Activity: Copy out each line from the start of the material below until the line with "You are a computer-use agent. Viewport: 700px", that line included.

----

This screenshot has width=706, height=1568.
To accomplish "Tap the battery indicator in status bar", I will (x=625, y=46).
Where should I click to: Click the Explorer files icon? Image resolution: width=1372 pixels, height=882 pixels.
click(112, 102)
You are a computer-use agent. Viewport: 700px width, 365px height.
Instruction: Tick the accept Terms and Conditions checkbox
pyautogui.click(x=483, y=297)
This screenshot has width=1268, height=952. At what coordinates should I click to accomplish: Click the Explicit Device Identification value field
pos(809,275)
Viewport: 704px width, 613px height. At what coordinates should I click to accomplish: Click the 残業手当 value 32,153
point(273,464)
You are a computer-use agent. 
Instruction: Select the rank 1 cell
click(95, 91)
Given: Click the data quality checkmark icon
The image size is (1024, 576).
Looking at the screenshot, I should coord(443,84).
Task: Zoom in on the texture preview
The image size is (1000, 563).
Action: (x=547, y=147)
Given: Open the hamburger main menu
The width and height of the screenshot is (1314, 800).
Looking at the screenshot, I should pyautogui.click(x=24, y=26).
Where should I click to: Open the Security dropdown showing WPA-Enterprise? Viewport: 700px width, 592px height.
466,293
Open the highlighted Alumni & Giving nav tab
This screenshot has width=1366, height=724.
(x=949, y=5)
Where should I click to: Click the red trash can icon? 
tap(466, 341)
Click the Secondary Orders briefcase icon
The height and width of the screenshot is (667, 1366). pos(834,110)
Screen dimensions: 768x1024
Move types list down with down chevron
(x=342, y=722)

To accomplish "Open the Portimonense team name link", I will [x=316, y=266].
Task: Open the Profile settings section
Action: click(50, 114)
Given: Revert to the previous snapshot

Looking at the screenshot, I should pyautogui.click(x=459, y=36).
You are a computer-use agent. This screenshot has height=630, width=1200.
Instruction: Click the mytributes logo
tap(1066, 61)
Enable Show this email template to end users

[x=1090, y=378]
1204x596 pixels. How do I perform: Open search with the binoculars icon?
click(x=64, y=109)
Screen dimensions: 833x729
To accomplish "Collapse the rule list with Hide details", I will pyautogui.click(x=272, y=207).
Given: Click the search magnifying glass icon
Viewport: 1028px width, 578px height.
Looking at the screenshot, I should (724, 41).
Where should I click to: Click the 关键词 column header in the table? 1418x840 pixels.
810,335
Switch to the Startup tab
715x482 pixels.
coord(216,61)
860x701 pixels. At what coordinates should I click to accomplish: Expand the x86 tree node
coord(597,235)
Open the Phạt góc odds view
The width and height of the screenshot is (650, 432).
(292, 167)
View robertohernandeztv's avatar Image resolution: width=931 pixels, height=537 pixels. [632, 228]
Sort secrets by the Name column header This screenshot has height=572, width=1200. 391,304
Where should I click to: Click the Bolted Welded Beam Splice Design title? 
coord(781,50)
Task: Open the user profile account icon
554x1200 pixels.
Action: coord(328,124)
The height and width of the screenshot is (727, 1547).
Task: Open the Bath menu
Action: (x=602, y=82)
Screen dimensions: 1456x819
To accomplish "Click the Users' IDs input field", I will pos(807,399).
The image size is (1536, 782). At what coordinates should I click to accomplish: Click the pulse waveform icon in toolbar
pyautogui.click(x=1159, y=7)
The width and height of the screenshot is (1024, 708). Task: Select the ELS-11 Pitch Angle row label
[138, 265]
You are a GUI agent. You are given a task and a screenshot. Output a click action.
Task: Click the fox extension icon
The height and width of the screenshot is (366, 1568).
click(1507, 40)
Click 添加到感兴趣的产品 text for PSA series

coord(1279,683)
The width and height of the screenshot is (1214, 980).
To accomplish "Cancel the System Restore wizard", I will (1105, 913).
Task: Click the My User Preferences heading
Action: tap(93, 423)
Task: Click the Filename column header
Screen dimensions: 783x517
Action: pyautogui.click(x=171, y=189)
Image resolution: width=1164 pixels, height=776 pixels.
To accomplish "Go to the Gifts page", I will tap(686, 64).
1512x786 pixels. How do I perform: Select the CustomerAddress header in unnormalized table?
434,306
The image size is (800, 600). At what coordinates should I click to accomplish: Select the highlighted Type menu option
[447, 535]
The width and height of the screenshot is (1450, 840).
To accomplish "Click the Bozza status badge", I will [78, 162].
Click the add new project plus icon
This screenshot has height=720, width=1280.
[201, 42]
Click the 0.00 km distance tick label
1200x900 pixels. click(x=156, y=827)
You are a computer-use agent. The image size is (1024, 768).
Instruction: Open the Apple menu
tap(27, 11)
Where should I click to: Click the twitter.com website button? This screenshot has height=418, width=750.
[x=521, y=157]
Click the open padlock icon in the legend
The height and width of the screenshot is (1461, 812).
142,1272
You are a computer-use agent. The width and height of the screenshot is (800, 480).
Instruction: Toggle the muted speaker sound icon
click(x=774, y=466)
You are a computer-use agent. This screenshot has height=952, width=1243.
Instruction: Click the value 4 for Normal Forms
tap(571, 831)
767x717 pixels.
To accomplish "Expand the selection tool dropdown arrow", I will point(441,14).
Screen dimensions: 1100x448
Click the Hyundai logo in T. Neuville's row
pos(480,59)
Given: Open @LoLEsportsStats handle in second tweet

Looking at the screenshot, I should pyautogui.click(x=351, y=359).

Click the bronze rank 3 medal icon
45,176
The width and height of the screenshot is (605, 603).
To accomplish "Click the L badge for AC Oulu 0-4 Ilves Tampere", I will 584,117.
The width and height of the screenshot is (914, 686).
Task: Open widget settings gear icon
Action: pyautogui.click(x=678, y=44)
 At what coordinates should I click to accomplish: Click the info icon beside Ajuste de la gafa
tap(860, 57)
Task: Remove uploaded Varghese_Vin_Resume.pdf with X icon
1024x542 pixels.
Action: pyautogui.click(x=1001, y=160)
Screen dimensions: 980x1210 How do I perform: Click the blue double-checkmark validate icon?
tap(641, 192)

----

Solved problem:
This screenshot has width=706, height=1568.
To accomplish "Tap the battery indicator in status bar", I will (x=625, y=46).
Where should I click to: Click the Explorer files icon? Image resolution: width=1372 pixels, height=882 pixels.
click(112, 102)
You are a computer-use agent. Viewport: 700px width, 365px height.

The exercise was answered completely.